Acocorei-me então junto ao evento vaginal, indo contra a vontade da parturiente que recusou qualquer espécie de ajuda. Aproveitei-me do facto de a mulher continuar com os olhos fechados. Calculei que a criança fosse rasgá-la toda, o melhor seria dar-lhe um golpe – mal terminei de formular este pensamento, o sexo da mulher rasgou-se por mais de dez pontos de cosedura, da vagina ao ânus. E logo uma cabeçorra gigante surgiu por inteiro do seu sexo, seguida por um par de ombros fortes, uma barriga roliça e duas pernas bem compridas, terminadas por uns pés que equivaliam em tamanho a uma criança de pelo menos seis meses fora da barriga.

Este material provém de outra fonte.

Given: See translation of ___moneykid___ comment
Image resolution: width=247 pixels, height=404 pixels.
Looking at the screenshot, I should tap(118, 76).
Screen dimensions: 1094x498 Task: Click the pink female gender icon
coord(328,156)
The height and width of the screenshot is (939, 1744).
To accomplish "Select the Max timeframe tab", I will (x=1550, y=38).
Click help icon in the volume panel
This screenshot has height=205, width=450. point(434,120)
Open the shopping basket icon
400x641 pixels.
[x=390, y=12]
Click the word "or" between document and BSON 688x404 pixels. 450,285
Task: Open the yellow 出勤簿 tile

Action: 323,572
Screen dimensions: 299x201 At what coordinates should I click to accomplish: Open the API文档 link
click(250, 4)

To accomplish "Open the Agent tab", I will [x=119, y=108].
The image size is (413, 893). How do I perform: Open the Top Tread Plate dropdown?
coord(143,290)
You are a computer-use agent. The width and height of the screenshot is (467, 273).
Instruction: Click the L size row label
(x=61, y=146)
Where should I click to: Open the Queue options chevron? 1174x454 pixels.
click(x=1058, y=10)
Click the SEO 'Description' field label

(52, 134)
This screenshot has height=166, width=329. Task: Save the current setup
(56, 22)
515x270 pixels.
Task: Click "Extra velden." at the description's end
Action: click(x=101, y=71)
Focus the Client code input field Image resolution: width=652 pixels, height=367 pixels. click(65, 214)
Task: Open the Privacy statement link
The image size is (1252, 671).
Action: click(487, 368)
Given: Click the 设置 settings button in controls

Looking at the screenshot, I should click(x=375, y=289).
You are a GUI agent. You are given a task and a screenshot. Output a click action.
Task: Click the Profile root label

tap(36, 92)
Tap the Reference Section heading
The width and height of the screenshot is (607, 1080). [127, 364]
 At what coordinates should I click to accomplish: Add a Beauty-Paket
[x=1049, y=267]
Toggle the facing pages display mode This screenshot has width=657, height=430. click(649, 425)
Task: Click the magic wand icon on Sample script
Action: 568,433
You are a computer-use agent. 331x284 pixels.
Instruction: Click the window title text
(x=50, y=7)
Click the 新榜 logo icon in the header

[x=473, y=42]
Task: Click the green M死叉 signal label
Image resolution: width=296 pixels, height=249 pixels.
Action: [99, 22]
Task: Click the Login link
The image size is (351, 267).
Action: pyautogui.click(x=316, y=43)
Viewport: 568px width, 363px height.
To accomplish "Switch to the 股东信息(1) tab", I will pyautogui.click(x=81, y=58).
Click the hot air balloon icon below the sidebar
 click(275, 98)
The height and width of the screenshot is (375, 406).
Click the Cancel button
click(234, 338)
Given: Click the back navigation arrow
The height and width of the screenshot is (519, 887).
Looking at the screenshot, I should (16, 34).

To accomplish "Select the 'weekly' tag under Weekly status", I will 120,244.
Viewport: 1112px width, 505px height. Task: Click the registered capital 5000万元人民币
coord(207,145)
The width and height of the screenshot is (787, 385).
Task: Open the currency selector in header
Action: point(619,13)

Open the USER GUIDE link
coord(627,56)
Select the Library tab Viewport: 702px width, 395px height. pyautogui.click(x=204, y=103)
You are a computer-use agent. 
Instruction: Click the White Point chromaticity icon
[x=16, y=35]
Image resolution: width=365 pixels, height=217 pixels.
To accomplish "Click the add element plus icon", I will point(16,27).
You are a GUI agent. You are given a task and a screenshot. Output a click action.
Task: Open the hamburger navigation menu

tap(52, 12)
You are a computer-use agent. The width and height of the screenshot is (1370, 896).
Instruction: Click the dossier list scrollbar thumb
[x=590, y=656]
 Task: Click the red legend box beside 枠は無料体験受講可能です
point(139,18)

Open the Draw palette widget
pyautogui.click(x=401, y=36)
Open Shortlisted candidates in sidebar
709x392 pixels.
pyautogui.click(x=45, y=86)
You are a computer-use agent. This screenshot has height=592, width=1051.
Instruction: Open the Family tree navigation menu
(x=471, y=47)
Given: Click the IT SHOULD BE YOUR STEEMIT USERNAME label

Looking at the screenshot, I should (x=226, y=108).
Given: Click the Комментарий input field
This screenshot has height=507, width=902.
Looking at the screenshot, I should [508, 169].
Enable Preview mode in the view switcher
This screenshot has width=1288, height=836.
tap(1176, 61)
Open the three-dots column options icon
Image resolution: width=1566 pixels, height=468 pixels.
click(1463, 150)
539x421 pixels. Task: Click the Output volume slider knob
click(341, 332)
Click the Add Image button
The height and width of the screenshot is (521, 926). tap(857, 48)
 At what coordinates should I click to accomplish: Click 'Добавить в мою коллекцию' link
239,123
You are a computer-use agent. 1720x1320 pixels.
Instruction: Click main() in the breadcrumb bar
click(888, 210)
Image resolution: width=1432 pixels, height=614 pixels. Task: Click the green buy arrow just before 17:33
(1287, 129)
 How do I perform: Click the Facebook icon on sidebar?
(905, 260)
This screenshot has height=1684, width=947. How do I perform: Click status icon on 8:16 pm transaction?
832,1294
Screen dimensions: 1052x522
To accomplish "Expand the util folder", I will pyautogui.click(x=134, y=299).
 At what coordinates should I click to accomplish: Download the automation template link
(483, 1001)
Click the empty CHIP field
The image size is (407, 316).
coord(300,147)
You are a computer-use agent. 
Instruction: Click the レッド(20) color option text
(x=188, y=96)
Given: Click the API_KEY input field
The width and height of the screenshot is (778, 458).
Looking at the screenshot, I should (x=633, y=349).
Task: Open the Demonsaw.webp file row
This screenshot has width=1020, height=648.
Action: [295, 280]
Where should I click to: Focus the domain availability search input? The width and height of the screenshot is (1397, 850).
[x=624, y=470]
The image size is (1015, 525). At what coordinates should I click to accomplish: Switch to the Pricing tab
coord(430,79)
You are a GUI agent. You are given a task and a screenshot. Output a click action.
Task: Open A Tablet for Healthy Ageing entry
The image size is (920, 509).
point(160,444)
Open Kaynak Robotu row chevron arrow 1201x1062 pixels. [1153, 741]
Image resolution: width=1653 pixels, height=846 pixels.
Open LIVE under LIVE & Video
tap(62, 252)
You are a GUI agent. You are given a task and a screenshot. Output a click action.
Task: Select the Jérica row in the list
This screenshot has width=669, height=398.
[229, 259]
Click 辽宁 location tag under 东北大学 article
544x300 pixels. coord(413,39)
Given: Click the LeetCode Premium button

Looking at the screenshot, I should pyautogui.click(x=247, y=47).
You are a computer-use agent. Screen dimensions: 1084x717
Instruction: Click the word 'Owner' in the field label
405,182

A criança, amparada pelas minhas mãos e ainda presa à mãe pelo cordão umbilical, rompeu então o silêncio do espanto com um berreiro grave, nunca antes ouvido num recém-nascido. A mulher abriu os olhos, pegando na criança cheia de sangue e outras viscosidades corporais e, pondo-a ao colo, fixou-a com os olhos que se liquefizeram numa torrente de alívio e emoção.

– É uma rapariga – disse com evidente assombro. – As mulheres ainda devem ser paridas de pé, entende?